TASK REQUIREMENTS —
(1) In the essay on Sōseki and Austen, what ideal does Sōseki approach in his unfinished novel?
(2) Carry on the essay on Sōseki and Austen from its final sentence.

SOURCE PASSAGE —
= = = =

Sōseki thus develops the themes of pride and prejudice in a very different direction from Austen, but still in a style reminiscent of Austen’s irony and comedy.

 

A good example of this irony is found in the conversation between Tsuda and Kiyoko.  The meeting of Tsuda and Kiyoko eventually occurs at an unexpected moment at the spring, surprising both of them very much.  Later, when Kiyoko says that she thought he had been lying in wait, he presses her for an answer as to why she thought so.  Their conversation is an exchange of words which satisfies neither of them, and Kiyoko finally answers:

 

“The reason’s very simple.  It’s just that you’re the kind of person who’d do that sort of thing.”

“You mean lie in wait for you?”

“Yes.”

“Don’t be ridiculous.”

“But as I see you, that’s the sort of person you are, so I can’t help it.  I’m not lying or saying anything untrue.”

“I see.”

He folded his arms and looked down.  (370-71)

 

Tsuda is helpless in the face of Kiyoko’s simple words.  This conversation not only makes a strong contrast with those he has with O-Nobu, but it also suggests an unbridgeable gap between Kiyoko and him.  However, very ironically, Kiyoko’s words, “you’re the kind of person who’d do that sort of thing” indicate the answer which Tsuda craves.  Kiyoko must have realized his artifice, abhorred it, and left him.

 

As we have seen, Sōseki explores how pride overcomes and distorts the relationship of a married couple with the masterly use of dialogue and letters.  The effectiveness of the dialogues is more prominent in their combination of the third-person narrative, which not only heightens the sense of dramatic irony but also conveys the possibility of psychological changes in characters.  Above all, it is remarkable that Sōseki is successful in not imposing himself to a great extent.

 

This self-effacement is evidence of the evolution of this great writer, whose previous novels had often displayed autobiographical aspects which constituted his intrusion into the story.  The atmosphere of Light and Darkness is so gloomy and oppressive as to make the reader sometimes find it stifling, but we can see from a different detached point of view, the comicality that arises from men’s and women’s pride and prejudice.  Sōseki presents the severe collision between two egos with the artistic techniques and attitude that he absorbed from Austen, and in this unfinished novel he approaches his ideal, sokuten kyoshi.  We can say that he transformed the Austenian novel of manners into the more modern psychological novel.

= = = =

SUPPLIED DATA —

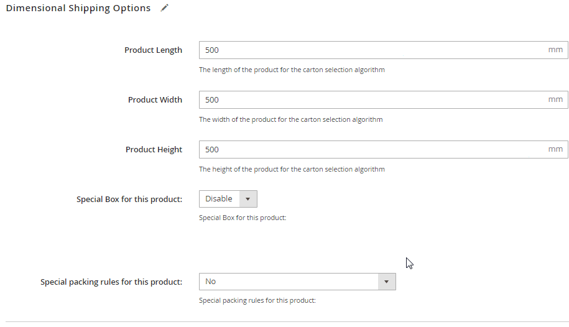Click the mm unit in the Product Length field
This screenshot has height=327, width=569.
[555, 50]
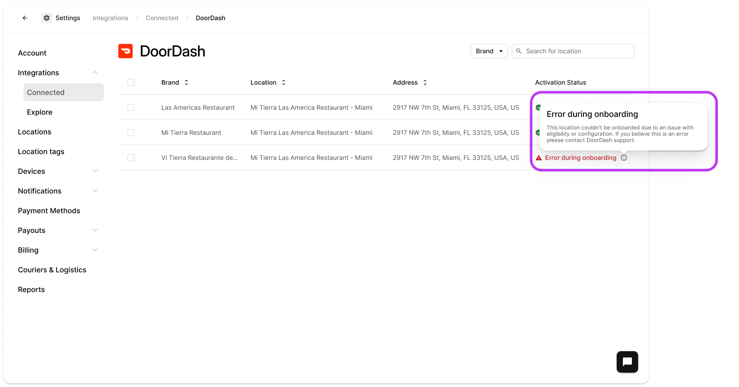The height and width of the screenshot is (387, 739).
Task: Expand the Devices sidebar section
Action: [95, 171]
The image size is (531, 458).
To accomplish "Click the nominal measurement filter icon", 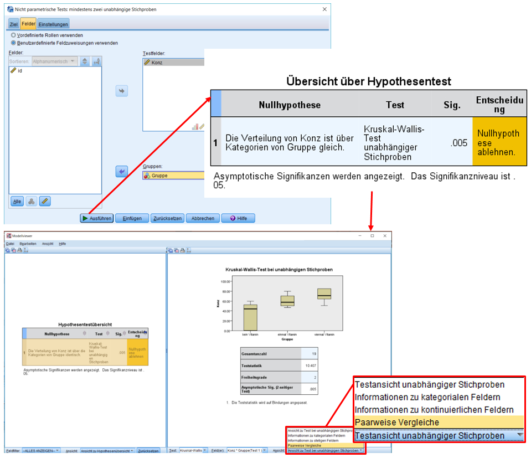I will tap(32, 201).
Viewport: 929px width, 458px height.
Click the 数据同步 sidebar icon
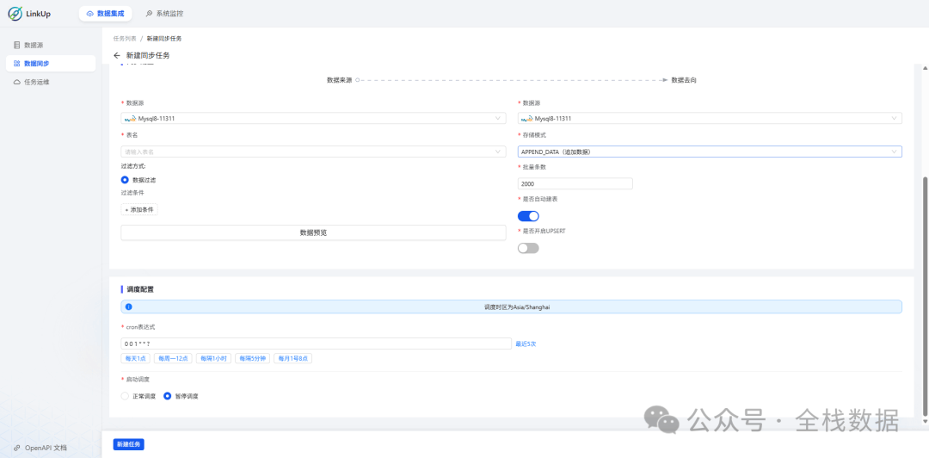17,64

= = = =

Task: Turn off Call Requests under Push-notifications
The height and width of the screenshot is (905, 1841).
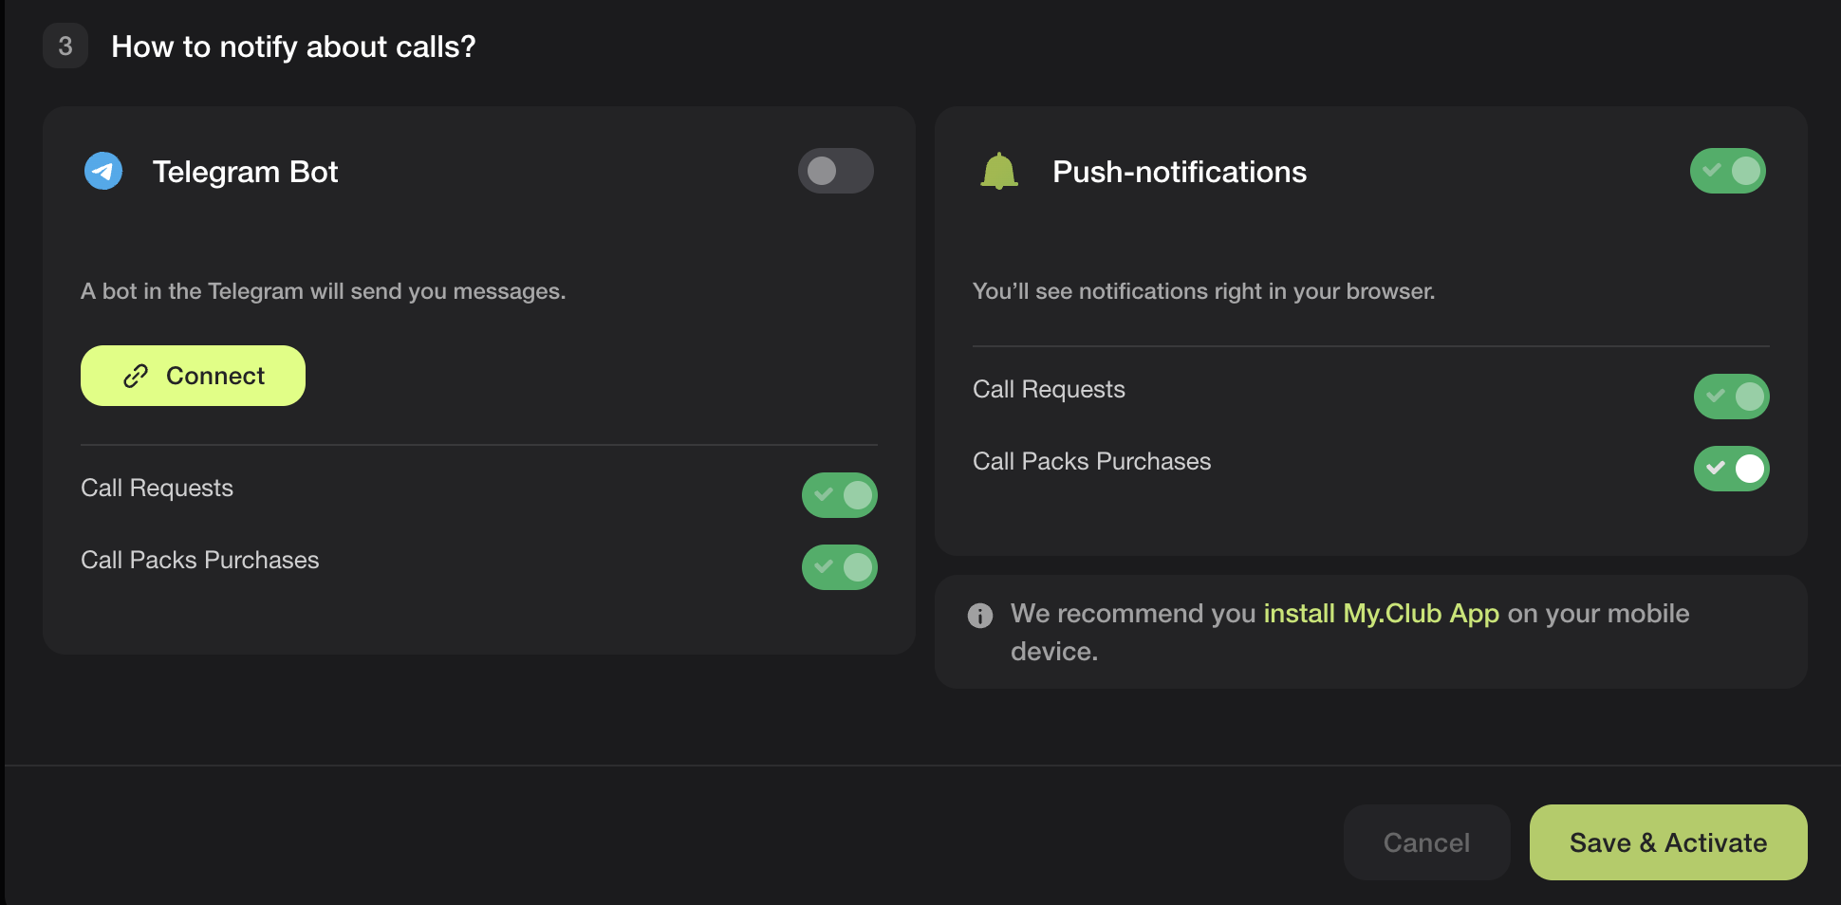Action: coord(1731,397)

= = = =

ANSWERS FOR EACH ITEM —
(1) Sokuten kyoshi.

(2)
 

 

Notes

 

1. For his early response to Austen, see Sōseki, Zenshū 27: 30-33.  Hogan and Brodey discuss his responses, but do not touch on the idea of sokuten kyoshi.

 

2. For example, Sasaki and Matsuoka Yōko.

 

3. Sōseki, Zenshū 26: 292; Ōno Jun’ichi, note, Sōseki Zenshū, 26: 548; Sasaki 216.  The explanation as well as the picture of Sōseki’s calligraphy is printed in the note.  It is difficult to decide if it was written by Sōseki himself.  However, because the Writing Diary was published twenty days before Sōseki’s death, as Ōno and Sasaki argue, it might at least have been approved by Sōseki.  We can also as Matsuoka Yōko points out, see the similarity between sokuten kyoshi and John Keats’s “negative capability” (150-51).

 

4. Oka Eiichirō, “Natsume sensei no omoide” (Reminiscences of Teacher Natsume), Osaka Asahi 26 December 1916, qtd. in Sasaki 217.

 

 

Works Cited

 

Hogan, Eleanor J., and Inger Sigrun Brodey.  “Jane Austen in Japan: ‘Good Mother’ or ‘New Woman.’”  Persuasions On-Line 28.2 (2008).

Matsuoka, Yōko McClain.  Magomusume kara mita Sōseki [Sōseki as Viewed by His Granddaughter].  Tokyo: Shinchōsha, 1995.

Matsuoka, Yuzuru.  Sōseki sensei [Teacher Sōseki].  Tokyo: Iwanami Shoten, 1934.

Natsume, Sōseki.  Theory of Literature and Other Critical Writings.  Ed. Michael K. Bourdaghs and Atsuko Ueda, Joseph A. Murphy.  New York: Columbia UP, 2009.

_____.  Light and Darkness.  Trans. V. H. Viglielmo.  Tokyo: Tuttle, 1972.

_____.  Sōseki Zenshū [The Complete Works of Sōseki].  28 vols. and supp.  Tokyo: Iwanami, 1993-97.

Sasaki, Mitsuru.  Sōseki suikō [A Study of Sōseki].  Tokyo: Ōfūsha, 1992.